Imagine making time-critical decisions to manage Australia's vital seafloor habitats when you have little or no readily available information about them.
Now marine managers can dive into Seamap Australia, a one-stop data portal with the information they need to make evidence-based decisions to better manage and protect these precious habitats.
"This first-of-its-kind resource brings seafloor habitat maps and contextual data together in a single interactive web-based mapping platform and provides data summaries and analytics to support marine management," said Institute for Marine and Antarctic Studies (IMAS) spatial analyst and Seamap project leader, Associate Professor Vanessa Lucieer.
"Examples of its marine management uses include identifying habitat types that are particularly vulnerable to marine pests moving in, creating inventories of marine assets to identify where especially rare or ecologically important habitats occur, and conducting environmental impact assessments before approving developments such as for oil and gas."
Seamap is underpinned by a seafloor habitat classification scheme that enables a nationally consistent description of Australia's vast undersea habitats.
"Together, the portal and classification scheme create a marine decision support tool to help managers better understand, assess, and effectively manage Australia's marine resources," A/Prof Lucieer said.
Seamap Australia is led by IMAS at the University of Tasmania, and supported by government, industry, community and research partners around Australia. And while it is specifically tailored to meet the needs of marine managers, it is also a great resource for the research, education and community sectors.

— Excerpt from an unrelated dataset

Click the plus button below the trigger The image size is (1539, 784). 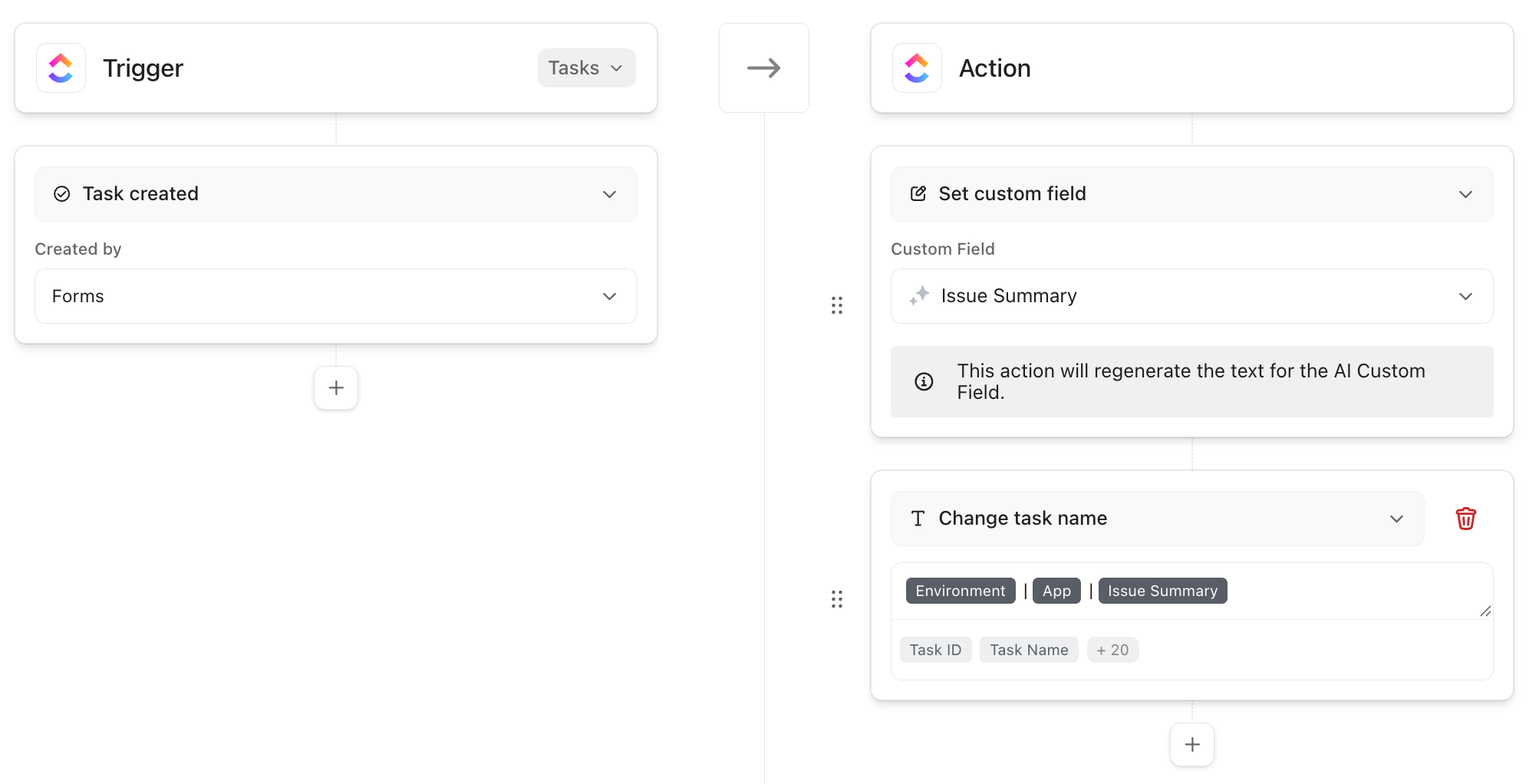(335, 387)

"Seamap curates a catalogue of data from a range of national sources, and synthesises the current state of research knowledge within and around Australian Marine Parks and other key management boundaries," said Senior Data Analyst and Seamap technical lead, Dr Emma Flukes.
"The result is a rapid, consistent, transparent and near-live summary of the data collected across space and time for a specific region – which means managers can understand where to best invest research dollars in data collection and processing. It's about facilitating knowledge gap analysis and identifying opportunities."
The new Seamap Australia website offers a revamped mapping portal, as well as in-depth information and resources such as a visual habitat classification guide that delivers state-of-knowledge summaries for defined marine biogeographic regions of interest to marine managers, particularly for Australian Marine Parks.
"Scientific research and data underpin our management of all Australian Marine Parks, which cover more than a third of Australia's marine environment," said Division Head of Parks Australia, Jason Mundy.
"We welcome this unique tool that allows us to make informed data-driven decisions to better manage Australian Marine Park assets and their unique diversity."
This Our Marine Parks Grants project received funding from the Australian Government.